**Schriftliche Aufgabe:** Ersetze in den Zeilen ab der Zeile mit „Task: Click info icon next“ bis zum Ende des Materials „blue“ durch „green“. Gib diese Zeilen sonst unverändert wieder.

######

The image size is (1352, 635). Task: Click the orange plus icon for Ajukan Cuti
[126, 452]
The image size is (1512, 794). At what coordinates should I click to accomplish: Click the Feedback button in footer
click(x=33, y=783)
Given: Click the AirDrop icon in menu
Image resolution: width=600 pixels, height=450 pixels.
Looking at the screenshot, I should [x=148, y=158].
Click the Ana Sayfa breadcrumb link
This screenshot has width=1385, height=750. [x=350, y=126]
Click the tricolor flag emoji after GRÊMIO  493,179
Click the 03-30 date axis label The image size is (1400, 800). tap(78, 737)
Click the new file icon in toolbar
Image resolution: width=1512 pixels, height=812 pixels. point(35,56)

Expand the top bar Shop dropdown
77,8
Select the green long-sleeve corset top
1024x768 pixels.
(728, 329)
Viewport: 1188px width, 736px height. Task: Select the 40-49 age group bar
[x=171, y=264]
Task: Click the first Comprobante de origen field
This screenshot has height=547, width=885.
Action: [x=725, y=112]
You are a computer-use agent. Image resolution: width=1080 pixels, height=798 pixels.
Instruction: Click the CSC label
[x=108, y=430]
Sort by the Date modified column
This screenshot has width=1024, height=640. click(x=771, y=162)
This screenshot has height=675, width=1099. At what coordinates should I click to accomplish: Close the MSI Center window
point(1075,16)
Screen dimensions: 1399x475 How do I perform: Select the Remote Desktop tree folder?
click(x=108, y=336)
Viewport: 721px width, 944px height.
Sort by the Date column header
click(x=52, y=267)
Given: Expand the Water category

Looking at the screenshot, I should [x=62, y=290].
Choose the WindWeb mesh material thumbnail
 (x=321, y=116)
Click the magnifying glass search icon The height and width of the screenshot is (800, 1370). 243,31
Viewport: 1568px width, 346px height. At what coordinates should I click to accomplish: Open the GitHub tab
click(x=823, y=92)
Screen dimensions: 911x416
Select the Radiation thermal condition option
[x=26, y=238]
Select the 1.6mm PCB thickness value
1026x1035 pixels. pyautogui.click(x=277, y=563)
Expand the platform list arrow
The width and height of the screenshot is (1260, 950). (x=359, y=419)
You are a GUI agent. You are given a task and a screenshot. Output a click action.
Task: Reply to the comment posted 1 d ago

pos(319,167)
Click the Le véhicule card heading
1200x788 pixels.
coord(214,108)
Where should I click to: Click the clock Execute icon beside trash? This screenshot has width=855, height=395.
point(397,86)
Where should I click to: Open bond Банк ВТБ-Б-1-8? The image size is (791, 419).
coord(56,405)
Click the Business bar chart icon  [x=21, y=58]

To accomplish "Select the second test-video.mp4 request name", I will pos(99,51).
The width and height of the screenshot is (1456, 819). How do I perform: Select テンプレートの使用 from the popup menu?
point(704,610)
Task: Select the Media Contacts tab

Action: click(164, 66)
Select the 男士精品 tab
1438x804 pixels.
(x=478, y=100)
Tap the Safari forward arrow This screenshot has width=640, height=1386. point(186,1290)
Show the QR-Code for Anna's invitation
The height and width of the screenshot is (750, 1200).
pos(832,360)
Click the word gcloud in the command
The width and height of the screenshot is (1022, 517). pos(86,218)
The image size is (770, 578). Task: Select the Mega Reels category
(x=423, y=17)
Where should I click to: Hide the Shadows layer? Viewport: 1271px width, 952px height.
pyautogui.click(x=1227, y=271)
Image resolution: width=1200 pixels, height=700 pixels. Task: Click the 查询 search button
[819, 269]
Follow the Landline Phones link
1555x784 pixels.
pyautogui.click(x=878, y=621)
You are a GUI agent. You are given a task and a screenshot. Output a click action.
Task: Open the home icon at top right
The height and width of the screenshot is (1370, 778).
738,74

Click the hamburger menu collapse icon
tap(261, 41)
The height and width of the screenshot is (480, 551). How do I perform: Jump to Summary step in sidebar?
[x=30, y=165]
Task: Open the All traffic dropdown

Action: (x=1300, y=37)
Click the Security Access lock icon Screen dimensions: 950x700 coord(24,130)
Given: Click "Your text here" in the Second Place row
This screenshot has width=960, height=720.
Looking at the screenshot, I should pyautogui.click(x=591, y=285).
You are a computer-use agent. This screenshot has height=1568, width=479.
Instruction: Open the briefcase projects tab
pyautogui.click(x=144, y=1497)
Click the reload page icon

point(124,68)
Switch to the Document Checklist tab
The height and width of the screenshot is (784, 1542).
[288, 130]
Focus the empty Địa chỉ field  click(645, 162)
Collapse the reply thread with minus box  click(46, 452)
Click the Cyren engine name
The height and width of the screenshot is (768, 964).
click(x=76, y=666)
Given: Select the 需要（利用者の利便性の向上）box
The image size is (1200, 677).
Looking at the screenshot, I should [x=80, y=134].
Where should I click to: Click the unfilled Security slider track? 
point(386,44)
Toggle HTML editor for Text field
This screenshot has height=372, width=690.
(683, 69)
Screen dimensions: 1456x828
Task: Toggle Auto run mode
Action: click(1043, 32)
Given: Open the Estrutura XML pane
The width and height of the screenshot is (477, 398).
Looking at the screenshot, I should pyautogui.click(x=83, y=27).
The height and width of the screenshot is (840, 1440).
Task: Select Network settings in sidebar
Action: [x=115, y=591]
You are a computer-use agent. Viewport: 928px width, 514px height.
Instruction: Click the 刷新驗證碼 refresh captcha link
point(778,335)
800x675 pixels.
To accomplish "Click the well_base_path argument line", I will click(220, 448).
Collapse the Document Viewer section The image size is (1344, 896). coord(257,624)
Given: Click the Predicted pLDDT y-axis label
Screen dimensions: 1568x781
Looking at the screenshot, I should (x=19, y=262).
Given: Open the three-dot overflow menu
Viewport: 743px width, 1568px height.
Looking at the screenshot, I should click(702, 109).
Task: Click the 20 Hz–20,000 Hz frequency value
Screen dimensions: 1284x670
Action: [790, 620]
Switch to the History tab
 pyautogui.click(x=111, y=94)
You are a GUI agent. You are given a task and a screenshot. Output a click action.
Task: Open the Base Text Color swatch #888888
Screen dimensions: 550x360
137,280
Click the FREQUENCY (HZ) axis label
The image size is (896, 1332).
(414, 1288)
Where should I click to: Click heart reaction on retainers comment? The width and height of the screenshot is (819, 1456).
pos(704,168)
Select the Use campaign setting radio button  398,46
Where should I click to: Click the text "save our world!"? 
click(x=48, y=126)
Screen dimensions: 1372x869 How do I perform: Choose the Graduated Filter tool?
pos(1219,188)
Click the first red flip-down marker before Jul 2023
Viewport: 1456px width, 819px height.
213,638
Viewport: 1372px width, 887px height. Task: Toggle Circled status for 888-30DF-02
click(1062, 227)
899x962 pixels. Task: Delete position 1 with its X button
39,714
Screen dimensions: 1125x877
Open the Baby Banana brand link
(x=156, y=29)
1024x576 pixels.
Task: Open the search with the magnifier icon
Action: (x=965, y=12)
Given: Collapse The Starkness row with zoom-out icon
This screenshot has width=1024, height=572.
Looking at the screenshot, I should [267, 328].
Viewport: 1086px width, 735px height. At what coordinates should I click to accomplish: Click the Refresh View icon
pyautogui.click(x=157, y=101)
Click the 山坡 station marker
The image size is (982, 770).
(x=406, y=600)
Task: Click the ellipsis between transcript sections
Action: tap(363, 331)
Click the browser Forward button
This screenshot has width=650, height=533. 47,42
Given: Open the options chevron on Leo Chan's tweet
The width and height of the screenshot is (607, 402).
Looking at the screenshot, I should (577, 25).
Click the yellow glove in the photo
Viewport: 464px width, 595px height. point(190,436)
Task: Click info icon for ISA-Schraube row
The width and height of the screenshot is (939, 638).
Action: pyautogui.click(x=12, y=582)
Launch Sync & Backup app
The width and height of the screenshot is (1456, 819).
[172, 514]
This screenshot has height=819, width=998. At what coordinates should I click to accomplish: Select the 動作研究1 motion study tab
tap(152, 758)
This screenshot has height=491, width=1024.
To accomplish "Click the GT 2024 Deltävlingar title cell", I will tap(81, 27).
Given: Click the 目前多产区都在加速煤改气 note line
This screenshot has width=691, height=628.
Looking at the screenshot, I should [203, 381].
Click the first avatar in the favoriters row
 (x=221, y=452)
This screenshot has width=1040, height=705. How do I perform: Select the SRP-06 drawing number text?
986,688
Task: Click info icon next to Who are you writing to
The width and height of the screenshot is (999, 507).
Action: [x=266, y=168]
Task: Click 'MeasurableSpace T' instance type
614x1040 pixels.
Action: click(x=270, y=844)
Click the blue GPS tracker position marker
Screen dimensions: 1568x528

######

**Ergebnis der Übung:**
Task: Click info icon next to Who are you writing to
The width and height of the screenshot is (999, 507).
Action: [x=266, y=168]
Task: Click 'MeasurableSpace T' instance type
614x1040 pixels.
Action: click(x=270, y=844)
Click the green GPS tracker position marker
Screen dimensions: 1568x528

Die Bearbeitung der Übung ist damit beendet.